The average Joe six pack who tries out Haiku as an alternative to Windows, Mac, or Linux wants to try out applications. He wants his hardware to work out of the box. He isn’t going to care that the latest release has a new set of development tools included. Certainly, these ARE very important - but not to the end user.
Otherwise, we risk having reviewers writing articles that conclude with statements such as this:

“You get a bunch of other programs, like BePDF and WonderBrush, so it does have semblance of a real, functional system. However, the developers will have to do some really hard work to decide whether they want their creation to remain a sweet hobby or anything worth considering for more than five minutes.” Dedoimedo.com Haiku Alpha 4 - So what’s next? September 25, 2013

Keep us updated how your re-packaging of those well-built applications come along. When the HaikuDepot web-services are up and running eventually, those packages should be submitted there. With PM, I highly doubt we’ll see more than the absolutly essential apps coming with Haiku. The rest will have to be downloaded post-installation.

Regards,
Humdinger

Actually, the compressed packages will free some space on the install CD again. We will of course fill it with as much packages as possible. The fact that they can be removed or upgraded later is nice, but that shouldn’t prevent us from filling the CD with useful stuff.

I understand package management is still in its infancy, and there is still a lot of work yet to be done before everything is in place. Until that happens, some of the best applications Haiku/BeOS has to offer should be included on the install CD as a showcase of the capabilities of the OS. Since stable releases are only coming out once every 12 - 14 months, it is the only time that Haiku gets press and is in the public eye. If the reviews are positive, people who read those reviews may be inclined to download Haiku and try it for themselves. What better opportunity is there to get the press, more users, hobbyist programmers and even developers involved in this project than that?

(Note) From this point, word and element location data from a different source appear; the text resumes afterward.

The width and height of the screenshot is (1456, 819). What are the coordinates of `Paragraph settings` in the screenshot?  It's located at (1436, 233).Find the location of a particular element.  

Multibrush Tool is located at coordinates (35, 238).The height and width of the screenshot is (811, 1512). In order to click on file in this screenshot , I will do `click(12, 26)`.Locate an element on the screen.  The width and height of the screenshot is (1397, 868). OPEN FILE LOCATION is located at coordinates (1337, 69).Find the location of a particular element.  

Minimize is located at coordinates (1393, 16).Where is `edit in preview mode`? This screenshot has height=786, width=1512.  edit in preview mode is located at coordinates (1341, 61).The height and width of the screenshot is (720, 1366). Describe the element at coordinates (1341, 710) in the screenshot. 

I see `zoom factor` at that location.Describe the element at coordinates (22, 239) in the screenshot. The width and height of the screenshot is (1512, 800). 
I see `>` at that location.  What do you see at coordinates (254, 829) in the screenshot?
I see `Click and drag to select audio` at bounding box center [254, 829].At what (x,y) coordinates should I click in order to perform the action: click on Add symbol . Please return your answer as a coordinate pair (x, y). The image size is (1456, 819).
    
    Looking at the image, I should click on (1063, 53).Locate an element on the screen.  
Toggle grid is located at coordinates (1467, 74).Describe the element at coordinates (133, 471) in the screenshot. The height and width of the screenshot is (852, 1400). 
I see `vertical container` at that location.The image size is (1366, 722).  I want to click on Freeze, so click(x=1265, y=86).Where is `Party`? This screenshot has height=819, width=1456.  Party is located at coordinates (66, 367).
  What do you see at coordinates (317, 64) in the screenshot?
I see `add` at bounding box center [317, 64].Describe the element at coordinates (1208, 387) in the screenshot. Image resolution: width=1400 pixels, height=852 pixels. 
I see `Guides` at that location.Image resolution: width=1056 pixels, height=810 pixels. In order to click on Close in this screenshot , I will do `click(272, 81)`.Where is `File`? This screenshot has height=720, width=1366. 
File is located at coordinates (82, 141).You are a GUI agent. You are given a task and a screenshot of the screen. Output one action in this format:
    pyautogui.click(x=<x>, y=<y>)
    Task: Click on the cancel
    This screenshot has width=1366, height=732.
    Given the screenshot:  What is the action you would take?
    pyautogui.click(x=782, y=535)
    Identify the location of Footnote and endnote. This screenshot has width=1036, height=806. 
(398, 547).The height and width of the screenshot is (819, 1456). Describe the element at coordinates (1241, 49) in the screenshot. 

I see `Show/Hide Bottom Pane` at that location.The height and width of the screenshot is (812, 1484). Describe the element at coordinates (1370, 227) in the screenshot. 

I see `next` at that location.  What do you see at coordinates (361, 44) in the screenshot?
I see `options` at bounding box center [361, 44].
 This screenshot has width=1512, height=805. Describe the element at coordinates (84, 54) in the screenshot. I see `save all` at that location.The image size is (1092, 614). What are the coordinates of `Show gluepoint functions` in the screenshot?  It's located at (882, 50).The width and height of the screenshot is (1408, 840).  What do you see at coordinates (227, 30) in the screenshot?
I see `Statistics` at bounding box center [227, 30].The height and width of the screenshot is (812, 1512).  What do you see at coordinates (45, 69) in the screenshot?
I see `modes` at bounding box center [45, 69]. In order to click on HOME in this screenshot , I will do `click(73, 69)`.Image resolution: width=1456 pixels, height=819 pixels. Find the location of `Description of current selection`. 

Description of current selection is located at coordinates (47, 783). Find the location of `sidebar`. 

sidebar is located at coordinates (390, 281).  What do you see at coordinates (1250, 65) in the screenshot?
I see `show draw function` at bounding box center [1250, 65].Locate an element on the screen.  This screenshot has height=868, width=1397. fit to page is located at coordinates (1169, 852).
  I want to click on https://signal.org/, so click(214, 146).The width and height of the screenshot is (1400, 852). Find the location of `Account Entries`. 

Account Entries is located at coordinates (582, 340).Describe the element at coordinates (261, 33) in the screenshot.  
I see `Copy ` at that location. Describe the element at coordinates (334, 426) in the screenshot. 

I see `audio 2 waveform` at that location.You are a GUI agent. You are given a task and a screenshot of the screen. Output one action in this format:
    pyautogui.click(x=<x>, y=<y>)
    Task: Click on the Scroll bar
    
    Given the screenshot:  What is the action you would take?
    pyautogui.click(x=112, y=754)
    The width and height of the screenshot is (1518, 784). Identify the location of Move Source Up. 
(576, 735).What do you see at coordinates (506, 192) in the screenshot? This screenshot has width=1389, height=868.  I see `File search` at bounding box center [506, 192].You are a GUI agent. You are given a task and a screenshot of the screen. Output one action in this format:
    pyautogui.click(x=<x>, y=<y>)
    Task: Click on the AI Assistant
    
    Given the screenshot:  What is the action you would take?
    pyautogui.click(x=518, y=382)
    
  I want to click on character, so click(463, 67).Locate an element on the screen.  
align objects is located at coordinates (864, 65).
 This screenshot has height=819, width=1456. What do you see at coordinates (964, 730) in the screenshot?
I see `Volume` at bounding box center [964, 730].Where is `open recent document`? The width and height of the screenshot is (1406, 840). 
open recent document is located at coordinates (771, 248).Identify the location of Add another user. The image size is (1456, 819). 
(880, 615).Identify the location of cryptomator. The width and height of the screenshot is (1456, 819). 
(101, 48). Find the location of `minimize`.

I consider the above only sensible when talking about physical CDs, like the one available from Haiku Inc.. When it comes to downloadable images, however, I’d much rather have impressively small file sizes and post-install only the packages I care about. Why add 100MiB for Qt, SDL and Java if I don’t need it? If I do find an app that depends on these packages, they’ll be downloaded automatically as needed anyway.
I also don’t appreciate having my Deskbar apps menu filled with programs I don’t use.

Regards,
Humdinger

Humdinger,

That’s what I really had in mind when I made the suggestion - the Haiku® R1/Alpha 5 Commemorative CD and not the downloadable nightly. Whatever is going to be distributed to the reviewers for testing.
When I talk about apps, I’m thinking about ArtPaint, Sequitur or UberTuber;)and not Qt or SDL.
Of course once the package manager is complete, there wouldn’t really be a need for including some of these extras, as by then most of these would be available in the repository.

I very much doubt that reviewers order the Commemorative CD for testing. Much quicker to just download an image (and then run in a performance killing VM…).

[quote]When I talk about apps, I’m thinking about ArtPaint, Sequitur or UberTuber;)and not Qt or SDL.
Of course once the package manager is complete, there wouldn’t really be a need for including some of these extras, as by then most of these would be available in the repository.[/quote]
HaikuDepot already works well enough to do that right now. Instead of putting those apps in the image, they can be just as easily put into the repository.